- _Task goal_: Gather every line in the rows below that contains the word "checkbox" and copy each one out, treating uppercase and lowercase as different.

((

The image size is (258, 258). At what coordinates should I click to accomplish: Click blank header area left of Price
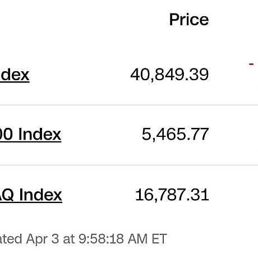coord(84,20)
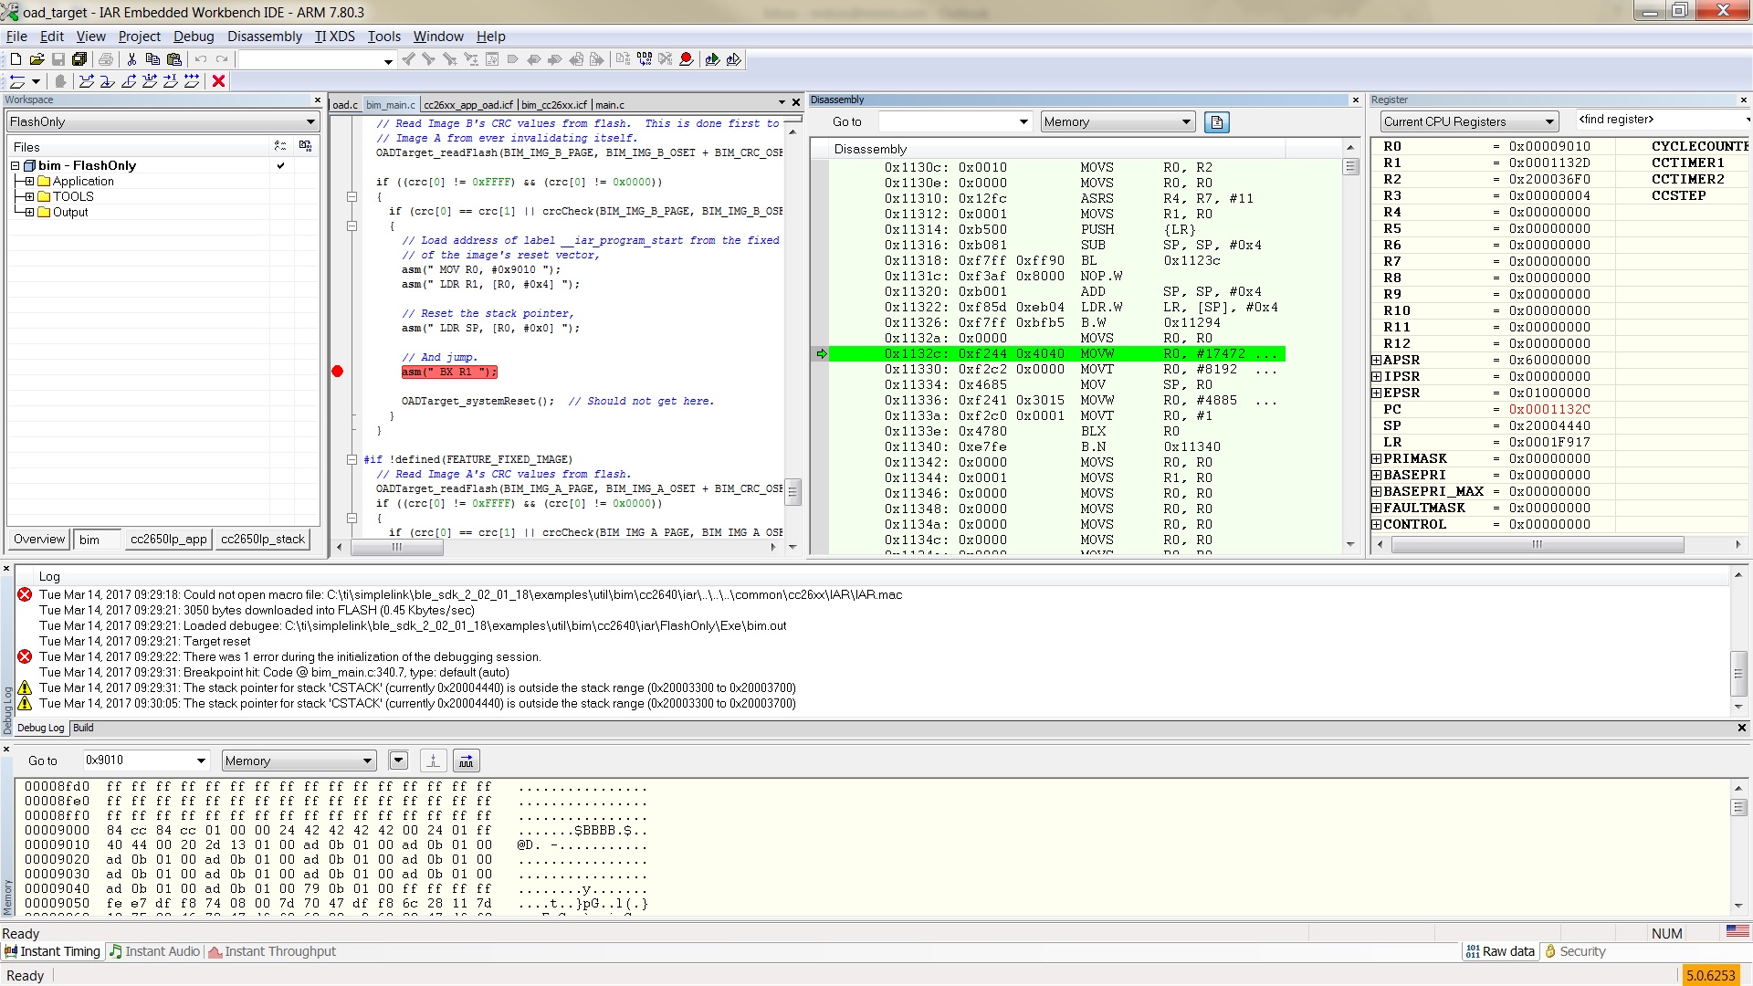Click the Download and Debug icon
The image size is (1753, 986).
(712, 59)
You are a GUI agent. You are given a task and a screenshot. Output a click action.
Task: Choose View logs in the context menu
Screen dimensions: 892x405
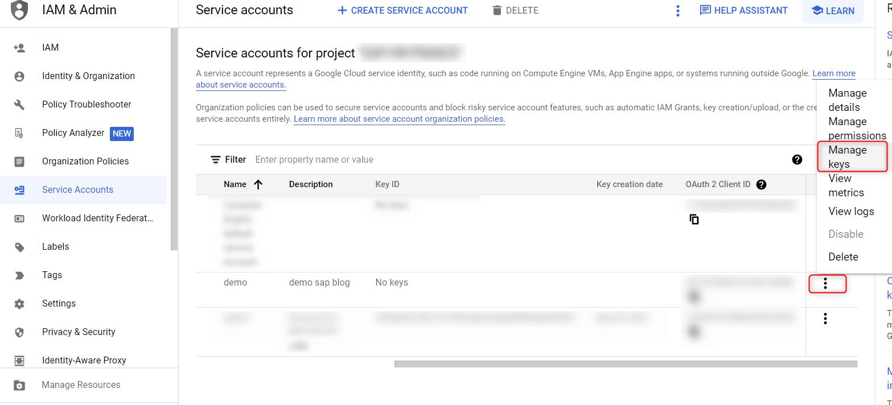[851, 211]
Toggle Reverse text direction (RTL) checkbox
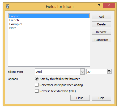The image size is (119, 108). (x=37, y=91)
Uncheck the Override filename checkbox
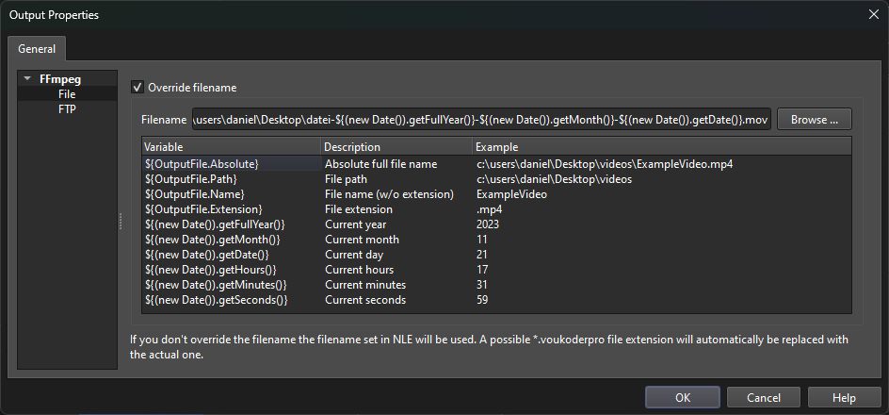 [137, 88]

))
((

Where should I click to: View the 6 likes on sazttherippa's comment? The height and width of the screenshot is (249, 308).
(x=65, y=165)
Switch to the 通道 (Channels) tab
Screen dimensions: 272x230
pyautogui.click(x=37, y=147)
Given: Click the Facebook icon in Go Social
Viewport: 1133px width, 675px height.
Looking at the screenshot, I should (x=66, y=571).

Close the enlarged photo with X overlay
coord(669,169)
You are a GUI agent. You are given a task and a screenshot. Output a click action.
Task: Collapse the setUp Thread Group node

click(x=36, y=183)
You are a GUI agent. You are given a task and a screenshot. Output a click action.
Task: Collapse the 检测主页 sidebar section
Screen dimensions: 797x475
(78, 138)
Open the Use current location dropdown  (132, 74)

))

- _Solved problem_:
Toggle Reverse text direction (RTL) checkbox
Uncheck the Override filename checkbox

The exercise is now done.